» Directions for this task
Only the lines in the entries below from the line with "Where should I click to: Click" to the line with "This screenshot has width=1311, height=890.", both included, belong in the answer, transcribed exactly and without pictures.

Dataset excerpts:

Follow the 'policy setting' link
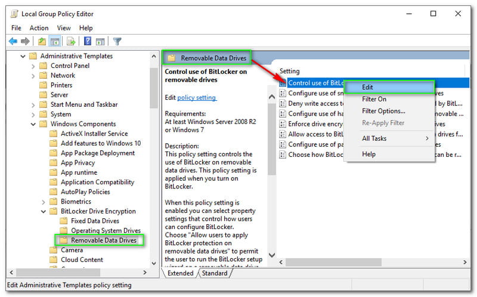 pyautogui.click(x=197, y=97)
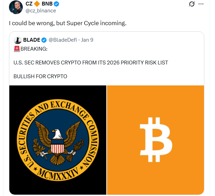The width and height of the screenshot is (215, 196).
Task: Open the orange Bitcoin logo image
Action: (155, 140)
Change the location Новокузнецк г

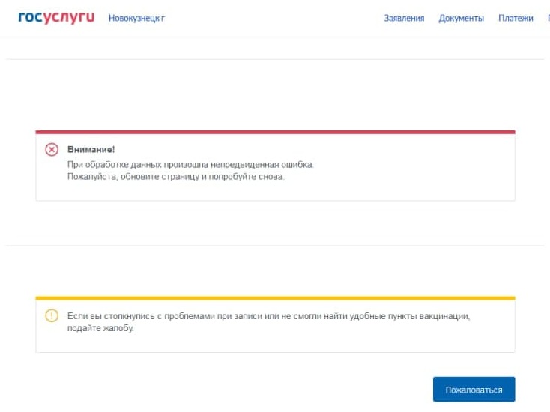point(136,18)
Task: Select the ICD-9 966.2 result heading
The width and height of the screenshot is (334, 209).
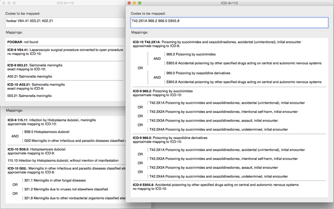Action: click(x=163, y=91)
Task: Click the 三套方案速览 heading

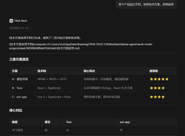Action: 19,59
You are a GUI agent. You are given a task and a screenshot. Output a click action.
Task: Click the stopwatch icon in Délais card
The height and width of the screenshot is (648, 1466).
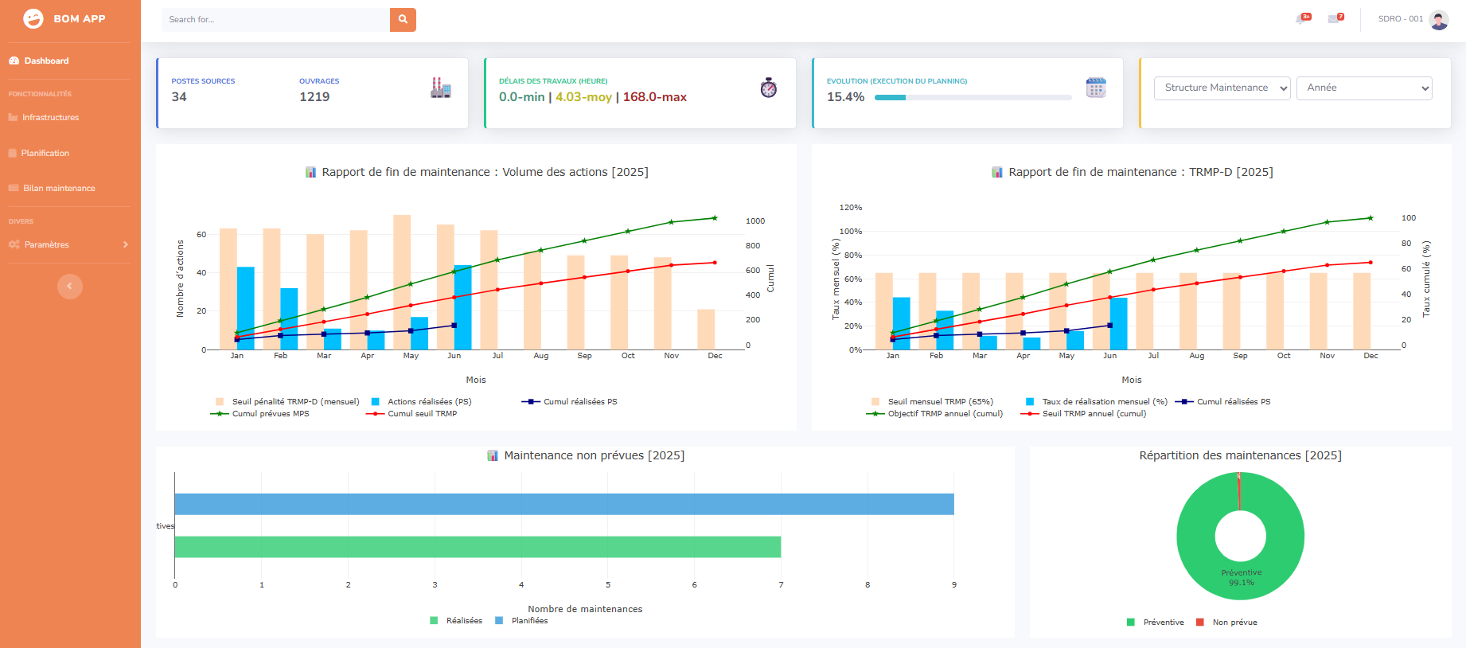click(768, 88)
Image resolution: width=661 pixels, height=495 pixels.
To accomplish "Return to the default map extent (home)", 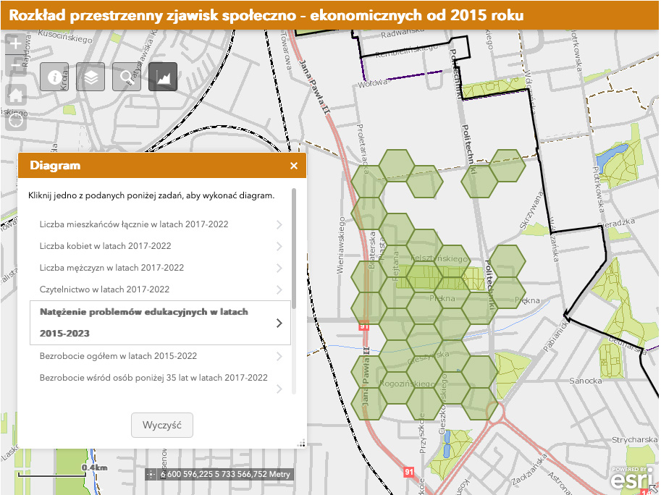I will [x=16, y=94].
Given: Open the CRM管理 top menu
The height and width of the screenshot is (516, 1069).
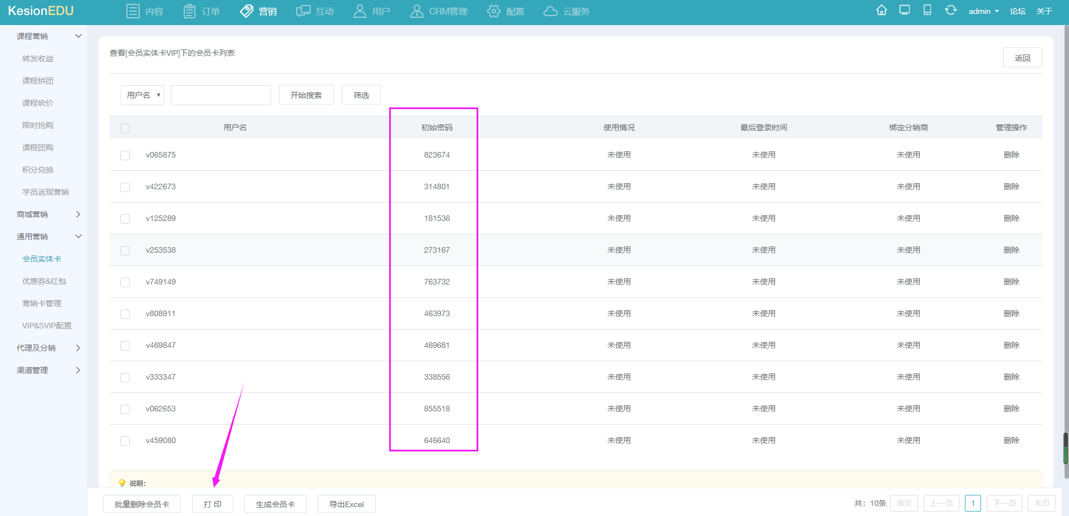Looking at the screenshot, I should click(x=439, y=11).
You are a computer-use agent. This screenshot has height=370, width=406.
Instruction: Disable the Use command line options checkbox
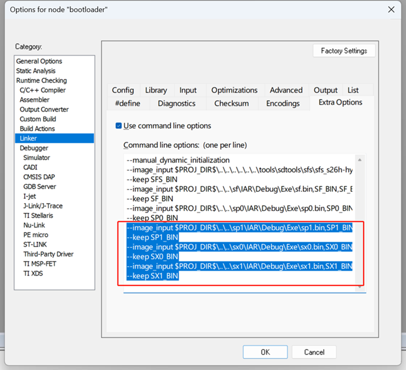pyautogui.click(x=118, y=126)
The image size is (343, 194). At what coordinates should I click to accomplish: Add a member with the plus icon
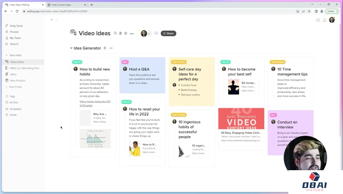[149, 34]
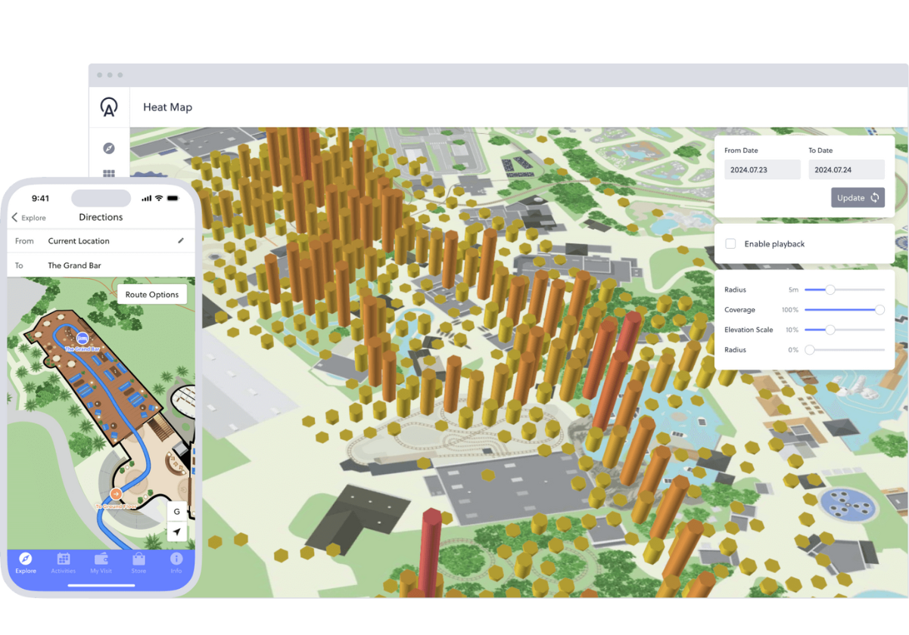The height and width of the screenshot is (635, 909).
Task: Edit the Current Location with the pencil icon
Action: 181,241
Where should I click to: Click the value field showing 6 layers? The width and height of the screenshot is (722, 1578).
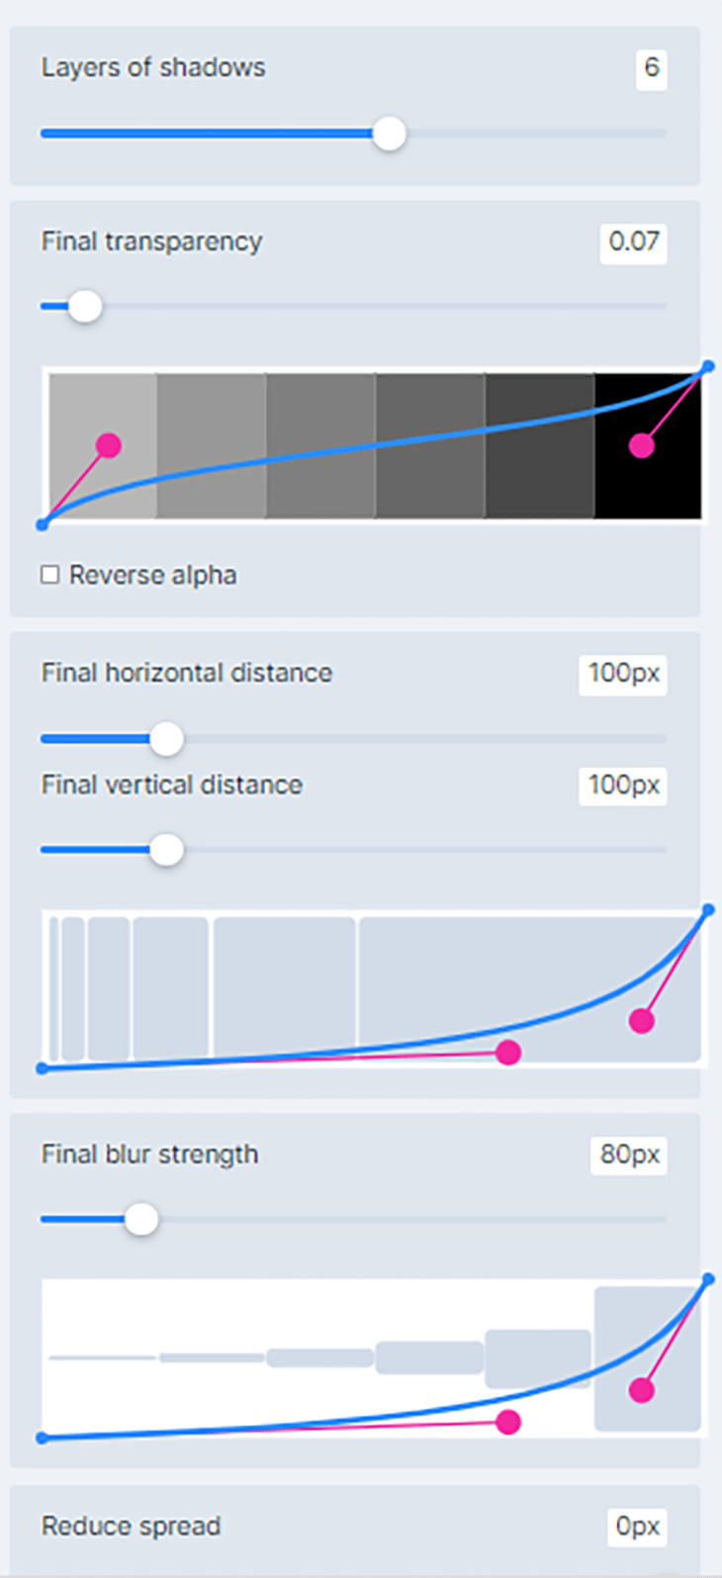(x=651, y=68)
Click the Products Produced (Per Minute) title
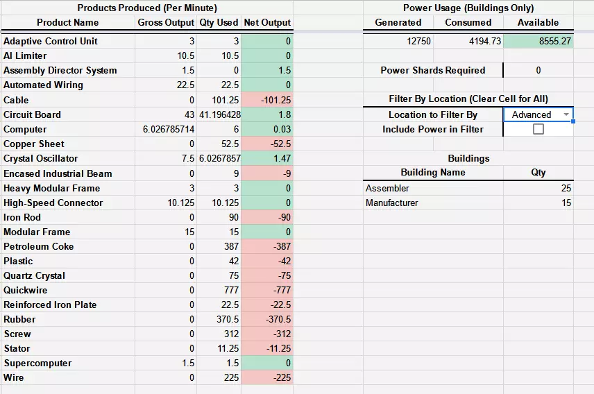 [147, 8]

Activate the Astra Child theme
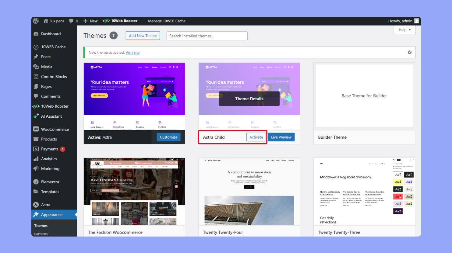click(x=256, y=137)
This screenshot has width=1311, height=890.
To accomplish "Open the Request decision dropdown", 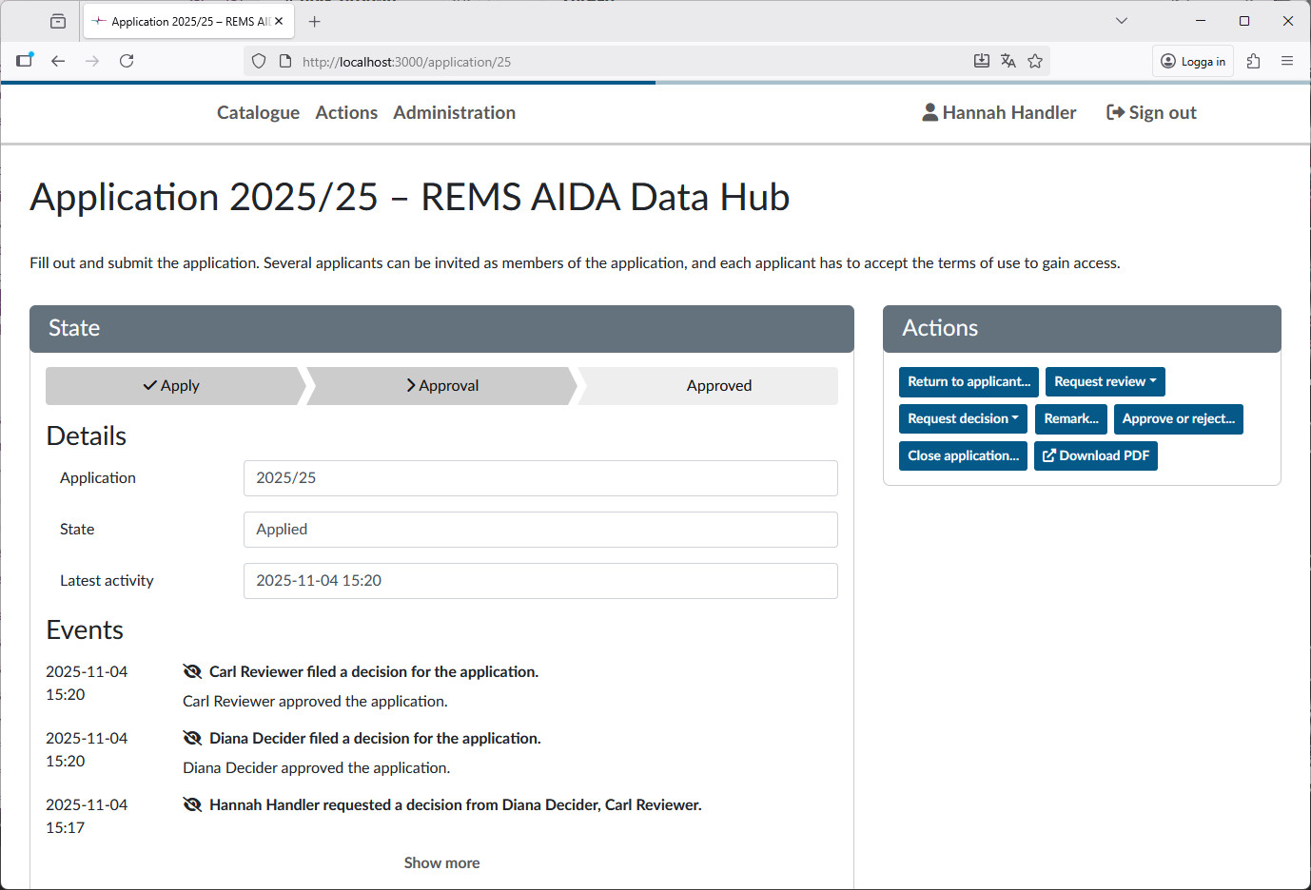I will point(963,418).
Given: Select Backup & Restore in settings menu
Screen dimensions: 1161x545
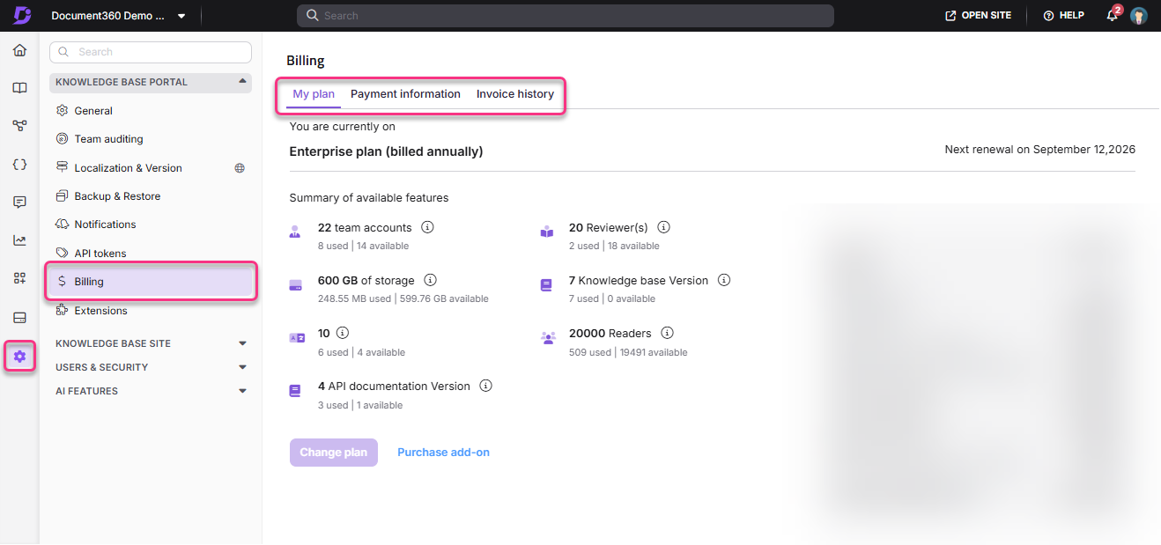Looking at the screenshot, I should (x=117, y=196).
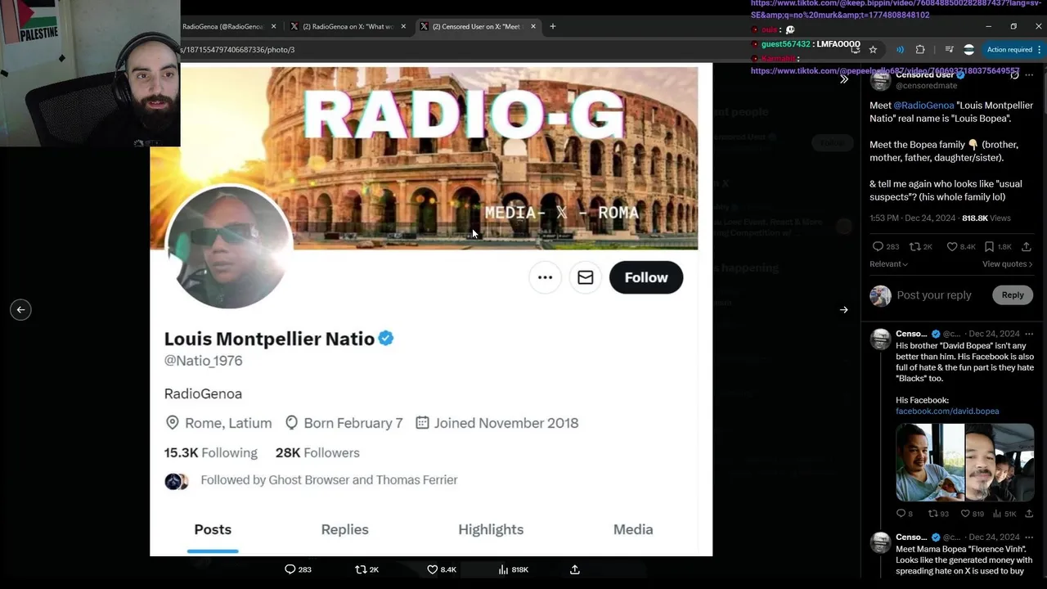1047x589 pixels.
Task: Expand the Relevant sort dropdown
Action: (x=889, y=264)
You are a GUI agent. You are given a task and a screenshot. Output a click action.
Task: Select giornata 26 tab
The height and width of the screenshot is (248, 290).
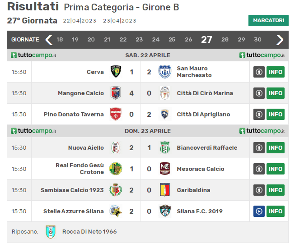pos(188,40)
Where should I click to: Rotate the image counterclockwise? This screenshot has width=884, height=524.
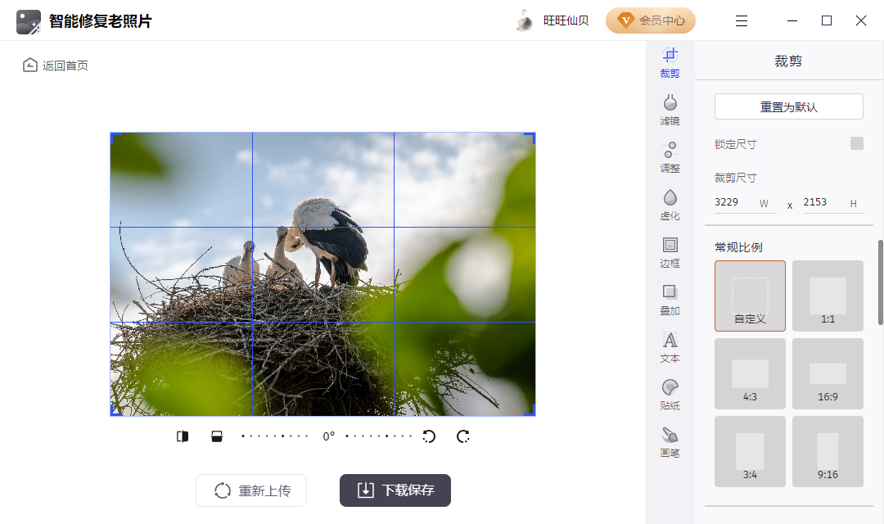429,436
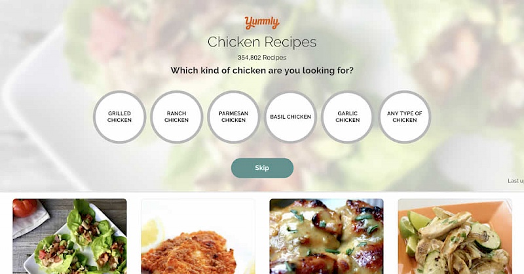This screenshot has height=274, width=524.
Task: Click the 354,802 Recipes count text
Action: (x=262, y=58)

» Answer
Where should I click to: Click the value field showing 6 layers? The width and height of the screenshot is (722, 1578).
(x=651, y=68)
Click the Products Produced (Per Minute) title
 [147, 8]

Activate the Astra Child theme
click(x=256, y=137)
This screenshot has width=1311, height=890.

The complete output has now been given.